The science of knowledge translation

Academics have been scientifically investigating the concept of knowledge translation for several decades and have developed various frameworks over the years. Among the most prominent are the Knowledge-To-Action Cycle from the Canadian Institutes of Health Research (CIHR), the Promoting Action on Research Implementation in Health Services (PARIHS) framework, and the Knowledge Exchange Model. In summary, the following elements should be at the core of any knowledge translation effort:

  • Determining the innovation: what concrete product, procedure, treatment, or service with the potential to enhance health outcomes will be translated into clinical practice?
  • Specifying the actors and actions: which individuals or groups will either affect or be affected by the innovation, and who needs to do what differently? These stakeholders include medical professionals and patients, but also administrators, policymakers, regulators, industry representatives, research funders, and researchers themselves.
  • Identifying the best agents of change: who is best placed to inform medical practitioners about— and motivate them to adopt—new innovations? Often, these agents will be peers or organizations with high credibility.
  • Designing and implementing a knowledge translation plan: which strategies are most likely to promote behavioral change regarding the innovation at hand, and what barriers must be overcome? Research shows that educational outreach on specific clinical research outcomes, written reminders, and interactive educational meetings and workshops are among the most successful strategies.
  • Evaluating the outcomes: how well has the plan worked? Formal evaluation frameworks are available to verify the success of knowledge translation activities and to determine their reach, effectiveness, implementation, and other aspects. 

The AO—a knowledge translation superpower?

More than most organizations, the AO Foundation has great potential to turn itself into a knowledge translation superpower in the future. Not only is it very active in terms of generating its own research, for example through its own ARI research institute and its clinical divisions such as AO Spine and its Knowledge Forums, AO Trauma, and AO CMF. Thanks to its strong footing in training and education, the AO is also in the unique position of being able to use its own research results right away to inform efforts like the AO courses and the numerous other educational events it organizes around the world every year.

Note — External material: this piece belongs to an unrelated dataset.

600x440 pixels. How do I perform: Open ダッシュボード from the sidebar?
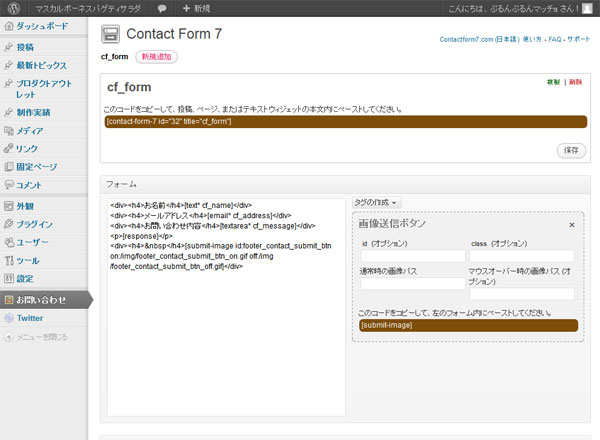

“From a patient care standpoint, a 17-year gap is unacceptable, “ Bransford says.  “We have the opportunity and obligation to place the new knowledge we generate front and center and push implementation for the betterment of our patients and our society.  There are no excuses,  we can do better!”

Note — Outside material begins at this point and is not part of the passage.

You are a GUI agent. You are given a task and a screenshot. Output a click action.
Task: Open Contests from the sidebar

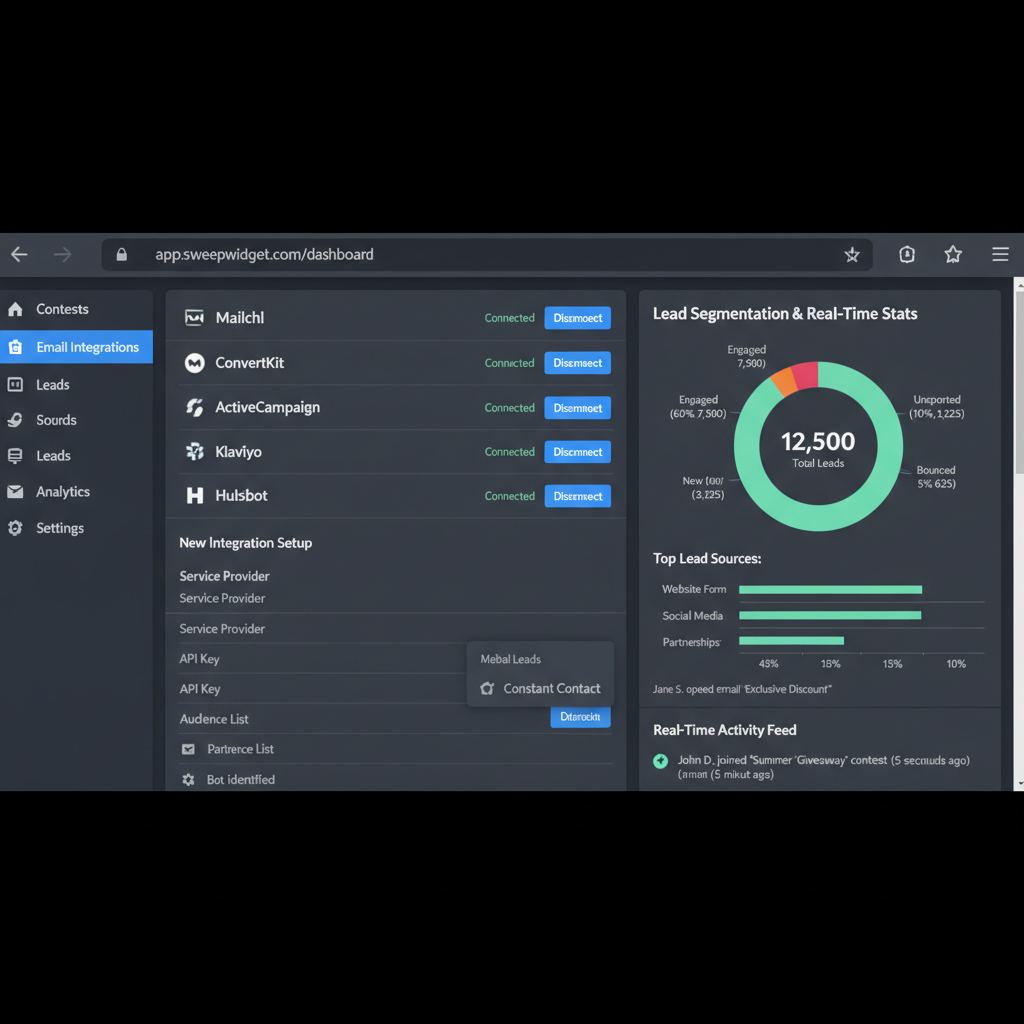point(62,309)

The sustained effort the AO puts into the development of its international community of physicians, researchers, academics, and other stakeholders is another valuable asset in this regard. This is especially important when it comes to the local adaptation of research outcomes to various geographical regions. For instance, does it make sense to adapt a certain research result from Europe to a region like Latin America, where there are big differences in terms of patient population and healthcare standards? The AO's vast international network can be of great advantage in terms of answering questions such as these and accelerating research outcome uptake by its the global community.